[PROBLEM TO WORK ON]: Copy every record below exactly, leaving out any pictures.

[Stored items]:
_ _ _ _ _

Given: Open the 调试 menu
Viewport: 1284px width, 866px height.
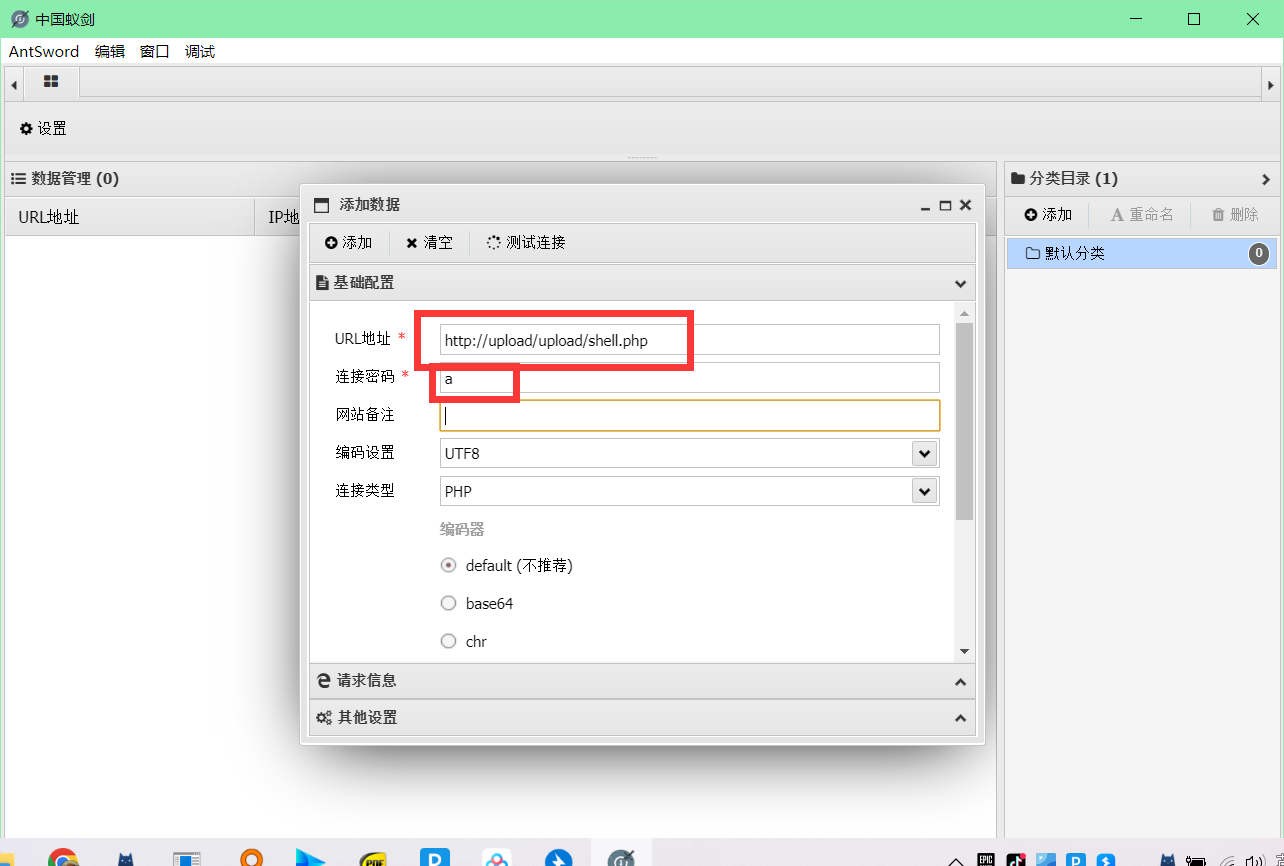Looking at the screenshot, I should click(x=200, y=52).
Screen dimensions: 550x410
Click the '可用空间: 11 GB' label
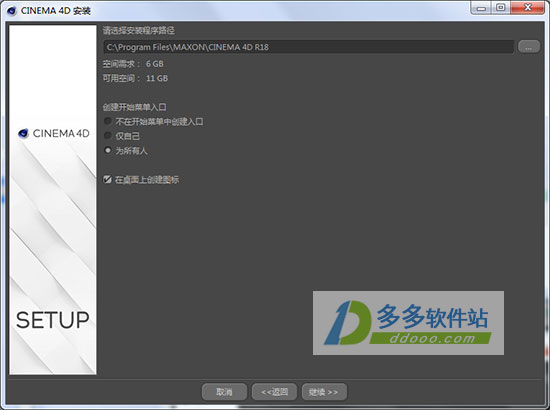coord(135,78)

_ _ _ _ _

[TASK SOLUTION]:
Given: Open the 调试 menu
Viewport: 1284px width, 866px height.
Looking at the screenshot, I should click(x=200, y=52).
Screen dimensions: 550x410
Click the '可用空间: 11 GB' label
coord(135,78)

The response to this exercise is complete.